Firstly I need to thank the ever-lovely niallispretty for prompting this AU. You should all read her stuff if you haven’t, she’s great all her stuff is amazing. If I could find the original prompt I would… Err anyhow it was Ziall Catholic Boys School with Zayn being a bad boy and Niall being a choirboy.
There’s another cameo in here. Remember it’s a member of the Jonas Brothers or Big Time Rush. And then leave me an ask with your guess on it, please don’t go Anon either. Remember, I take the first three correct answers.
Also, I highly doubt that Uncle Simon would make a good priest.
I wonder if he knew just how fuckable he looked in his uniform. Probably not, he didn’t even have any conception of how attractive he was period.
And he was a good little Catholic boy, a literal choirboy. But then I was a literal choirboy too, except I wasn’t anyone’s idea of a good Catholic boy. I was the bad boy, the kid who had been sent to Catholic School because no public school would take him.
I think sometimes Niall was made to just drive me up the wall. That smile, that voice, that mouth, that body, those eyes. God, those eyes, somehow they reflected every shade of blue known to man at the very same time. Those eyes were what drove me insane, they were so damn beautiful. Everything about him was beautiful, but the eyes were what I loved.
He was laughing with his friends. He was always laughing. And usually it was the smaller guy who had a definite Hispanic heritage that was making him laugh or the pale boy with the blue-grey eyes. I didn’t even know what his friends’ names were, but I didn’t carea bout them, my world revolved around that angel in their midst.
"Zayn," Liam waved his hand in front of my eyes, obstructing my view of Niall and his friends, "Zayn, you’re turning into a stalker, if you like him that much tell him after choir practice when no one is around,"

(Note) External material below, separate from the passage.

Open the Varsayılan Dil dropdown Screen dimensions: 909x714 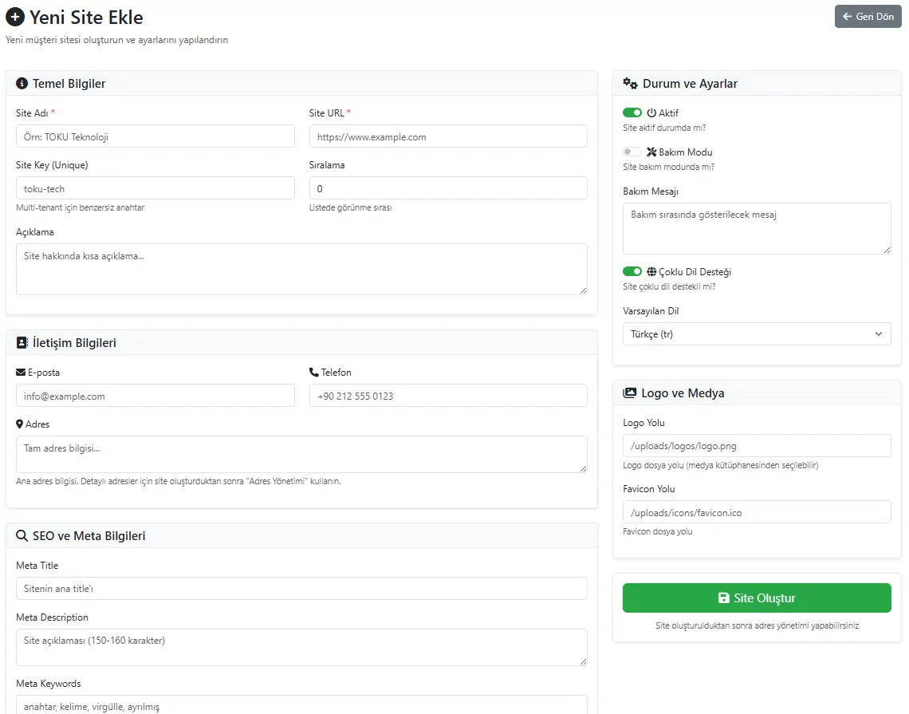tap(756, 334)
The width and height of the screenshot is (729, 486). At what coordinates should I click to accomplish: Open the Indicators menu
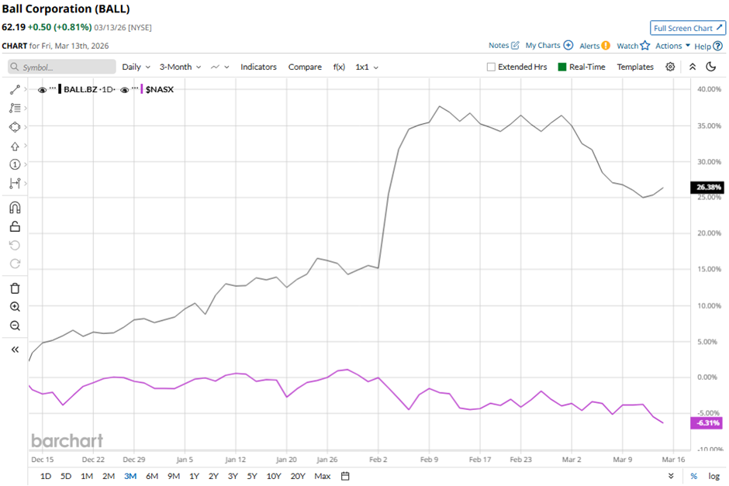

I blinked at Liam and shook my head. “No,”
"He likes you too, Zayn! I’ve seen him staring at your ass for fuck’s sake!"
I raised an eyebrow. “You mean little perfect Catholic boy Niall? I doubt that Liam,”
Liam rolled his eyes. “You’d be surprised by how innocent he isn’t,” Liam grumbled. “But seriously, it’s getting physically painful to watch you crush on him, no one uses the Chapel after choir practice anyway, you’ll have plenty of time to talk,”

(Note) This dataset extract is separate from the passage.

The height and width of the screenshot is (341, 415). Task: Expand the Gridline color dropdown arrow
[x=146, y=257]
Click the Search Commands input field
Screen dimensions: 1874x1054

"Okay, fine!" I snapped, standing up and stomping my way over to Niall and his friends. I pushed past the Hispanic boy with the spiky hair (who protested loudly at being shoved) to stand in front of Niall. "After choir practice I want to talk to you…alone,”
Okay, so perhaps growling out the invite was not the smartest thing. But, I wasn’t going to apologize because I was never going to forgive Liam for forcing me to do this.
Niall sort of stared after me with these wide puppy eyes, in general managing to make the perfect look of cute confusion.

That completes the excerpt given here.